Work instructions: Exactly as they appear, set down all the lines of the material.

++++++++++++++++++++

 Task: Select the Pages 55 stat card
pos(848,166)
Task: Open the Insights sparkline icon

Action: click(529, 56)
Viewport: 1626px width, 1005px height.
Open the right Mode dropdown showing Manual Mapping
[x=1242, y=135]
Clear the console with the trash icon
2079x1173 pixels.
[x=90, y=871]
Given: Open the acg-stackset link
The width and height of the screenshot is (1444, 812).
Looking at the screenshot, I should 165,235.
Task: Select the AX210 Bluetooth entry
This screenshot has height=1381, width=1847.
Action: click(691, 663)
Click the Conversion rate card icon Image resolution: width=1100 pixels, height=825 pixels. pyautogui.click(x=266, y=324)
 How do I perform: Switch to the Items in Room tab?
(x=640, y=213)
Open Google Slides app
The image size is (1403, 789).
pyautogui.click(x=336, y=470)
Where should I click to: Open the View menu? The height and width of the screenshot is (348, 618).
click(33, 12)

++++++++++++++++++++

Reply:
 Task: Select the Pages 55 stat card
pos(848,166)
Task: Open the Insights sparkline icon

Action: click(529, 56)
Viewport: 1626px width, 1005px height.
Open the right Mode dropdown showing Manual Mapping
[x=1242, y=135]
Clear the console with the trash icon
2079x1173 pixels.
[x=90, y=871]
Given: Open the acg-stackset link
The width and height of the screenshot is (1444, 812).
Looking at the screenshot, I should 165,235.
Task: Select the AX210 Bluetooth entry
This screenshot has height=1381, width=1847.
Action: click(691, 663)
Click the Conversion rate card icon Image resolution: width=1100 pixels, height=825 pixels. pyautogui.click(x=266, y=324)
 How do I perform: Switch to the Items in Room tab?
(x=640, y=213)
Open Google Slides app
The image size is (1403, 789).
pyautogui.click(x=336, y=470)
Where should I click to: Open the View menu? The height and width of the screenshot is (348, 618).
click(33, 12)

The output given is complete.